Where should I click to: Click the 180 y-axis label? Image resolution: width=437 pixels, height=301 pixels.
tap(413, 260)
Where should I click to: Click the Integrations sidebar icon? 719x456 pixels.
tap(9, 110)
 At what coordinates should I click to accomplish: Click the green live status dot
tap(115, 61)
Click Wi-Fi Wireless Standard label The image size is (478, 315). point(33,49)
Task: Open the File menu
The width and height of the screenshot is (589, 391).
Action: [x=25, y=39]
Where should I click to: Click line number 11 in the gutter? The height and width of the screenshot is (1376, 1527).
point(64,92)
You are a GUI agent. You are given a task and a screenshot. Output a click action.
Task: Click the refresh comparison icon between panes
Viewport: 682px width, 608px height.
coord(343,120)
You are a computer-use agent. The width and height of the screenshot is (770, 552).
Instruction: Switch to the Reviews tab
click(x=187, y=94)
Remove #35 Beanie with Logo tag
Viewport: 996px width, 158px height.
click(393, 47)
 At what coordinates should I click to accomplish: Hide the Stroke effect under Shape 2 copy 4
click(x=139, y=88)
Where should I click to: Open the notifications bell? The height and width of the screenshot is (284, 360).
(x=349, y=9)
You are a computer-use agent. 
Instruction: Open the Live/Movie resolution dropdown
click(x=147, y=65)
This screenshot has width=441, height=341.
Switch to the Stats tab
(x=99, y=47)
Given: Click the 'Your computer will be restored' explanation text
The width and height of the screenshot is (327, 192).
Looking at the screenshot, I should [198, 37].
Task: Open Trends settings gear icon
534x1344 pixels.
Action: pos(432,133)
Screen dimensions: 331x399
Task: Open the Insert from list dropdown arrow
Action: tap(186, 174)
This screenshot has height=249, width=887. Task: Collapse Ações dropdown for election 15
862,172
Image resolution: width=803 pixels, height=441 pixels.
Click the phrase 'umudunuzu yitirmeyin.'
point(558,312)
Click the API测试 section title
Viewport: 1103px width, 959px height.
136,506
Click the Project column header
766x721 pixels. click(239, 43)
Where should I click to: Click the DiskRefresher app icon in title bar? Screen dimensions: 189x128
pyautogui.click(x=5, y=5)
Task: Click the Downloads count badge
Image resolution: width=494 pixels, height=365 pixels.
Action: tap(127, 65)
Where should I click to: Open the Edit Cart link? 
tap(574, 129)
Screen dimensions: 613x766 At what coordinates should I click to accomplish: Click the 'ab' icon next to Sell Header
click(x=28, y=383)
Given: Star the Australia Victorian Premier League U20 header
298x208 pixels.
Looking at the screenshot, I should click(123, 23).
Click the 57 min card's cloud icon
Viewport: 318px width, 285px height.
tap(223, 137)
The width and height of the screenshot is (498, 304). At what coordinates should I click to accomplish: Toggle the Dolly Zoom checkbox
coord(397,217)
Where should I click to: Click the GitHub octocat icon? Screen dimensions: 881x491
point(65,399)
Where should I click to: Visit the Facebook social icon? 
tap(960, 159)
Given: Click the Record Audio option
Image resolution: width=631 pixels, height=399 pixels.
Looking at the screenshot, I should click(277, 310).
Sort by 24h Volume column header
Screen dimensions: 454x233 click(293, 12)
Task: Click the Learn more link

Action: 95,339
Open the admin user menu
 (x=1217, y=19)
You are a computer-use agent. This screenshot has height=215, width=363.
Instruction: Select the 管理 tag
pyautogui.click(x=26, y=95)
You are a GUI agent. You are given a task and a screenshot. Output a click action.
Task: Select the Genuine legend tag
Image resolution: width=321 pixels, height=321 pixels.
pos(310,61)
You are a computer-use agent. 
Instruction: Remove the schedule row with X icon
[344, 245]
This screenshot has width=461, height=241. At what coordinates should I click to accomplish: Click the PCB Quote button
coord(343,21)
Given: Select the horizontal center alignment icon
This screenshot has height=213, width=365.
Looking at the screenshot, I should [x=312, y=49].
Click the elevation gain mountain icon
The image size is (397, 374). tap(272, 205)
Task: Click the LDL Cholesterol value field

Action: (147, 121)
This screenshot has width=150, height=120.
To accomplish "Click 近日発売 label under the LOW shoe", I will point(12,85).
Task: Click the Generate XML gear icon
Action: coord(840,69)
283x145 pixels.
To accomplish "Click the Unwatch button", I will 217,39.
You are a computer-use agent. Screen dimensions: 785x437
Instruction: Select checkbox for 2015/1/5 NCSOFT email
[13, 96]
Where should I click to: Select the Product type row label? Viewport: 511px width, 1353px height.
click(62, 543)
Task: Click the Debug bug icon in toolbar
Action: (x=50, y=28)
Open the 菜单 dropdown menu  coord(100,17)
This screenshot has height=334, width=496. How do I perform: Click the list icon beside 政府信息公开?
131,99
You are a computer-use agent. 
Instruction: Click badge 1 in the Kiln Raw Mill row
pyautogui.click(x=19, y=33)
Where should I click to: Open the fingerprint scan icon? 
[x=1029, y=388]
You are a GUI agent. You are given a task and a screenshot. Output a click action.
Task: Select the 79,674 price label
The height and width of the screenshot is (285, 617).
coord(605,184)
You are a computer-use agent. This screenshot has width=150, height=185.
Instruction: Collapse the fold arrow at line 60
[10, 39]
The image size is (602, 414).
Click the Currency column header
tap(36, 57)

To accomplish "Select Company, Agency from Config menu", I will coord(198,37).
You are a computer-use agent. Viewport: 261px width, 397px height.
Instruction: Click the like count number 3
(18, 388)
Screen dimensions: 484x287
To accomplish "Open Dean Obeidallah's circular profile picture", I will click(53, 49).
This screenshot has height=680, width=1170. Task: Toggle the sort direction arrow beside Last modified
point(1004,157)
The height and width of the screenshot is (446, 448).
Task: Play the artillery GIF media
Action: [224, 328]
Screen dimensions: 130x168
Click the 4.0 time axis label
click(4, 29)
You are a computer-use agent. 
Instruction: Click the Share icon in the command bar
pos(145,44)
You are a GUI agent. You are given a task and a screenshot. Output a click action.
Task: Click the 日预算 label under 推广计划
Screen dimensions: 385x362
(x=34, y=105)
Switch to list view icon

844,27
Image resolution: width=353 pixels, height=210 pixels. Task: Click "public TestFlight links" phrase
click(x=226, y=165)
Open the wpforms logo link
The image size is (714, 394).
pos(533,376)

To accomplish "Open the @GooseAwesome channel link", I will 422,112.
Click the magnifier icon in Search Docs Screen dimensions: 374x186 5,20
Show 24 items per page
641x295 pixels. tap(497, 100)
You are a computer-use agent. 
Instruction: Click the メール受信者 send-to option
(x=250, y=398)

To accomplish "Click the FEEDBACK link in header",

PROMPT:
Reproduce, exactly and with nothing added, the lines from the one that includes "Instruction: Click the メール受信者 send-to option" through the last line of the material.

WRITTEN ANSWER:
Instruction: Click the メール受信者 send-to option
(x=250, y=398)

To accomplish "Click the FEEDBACK link in header",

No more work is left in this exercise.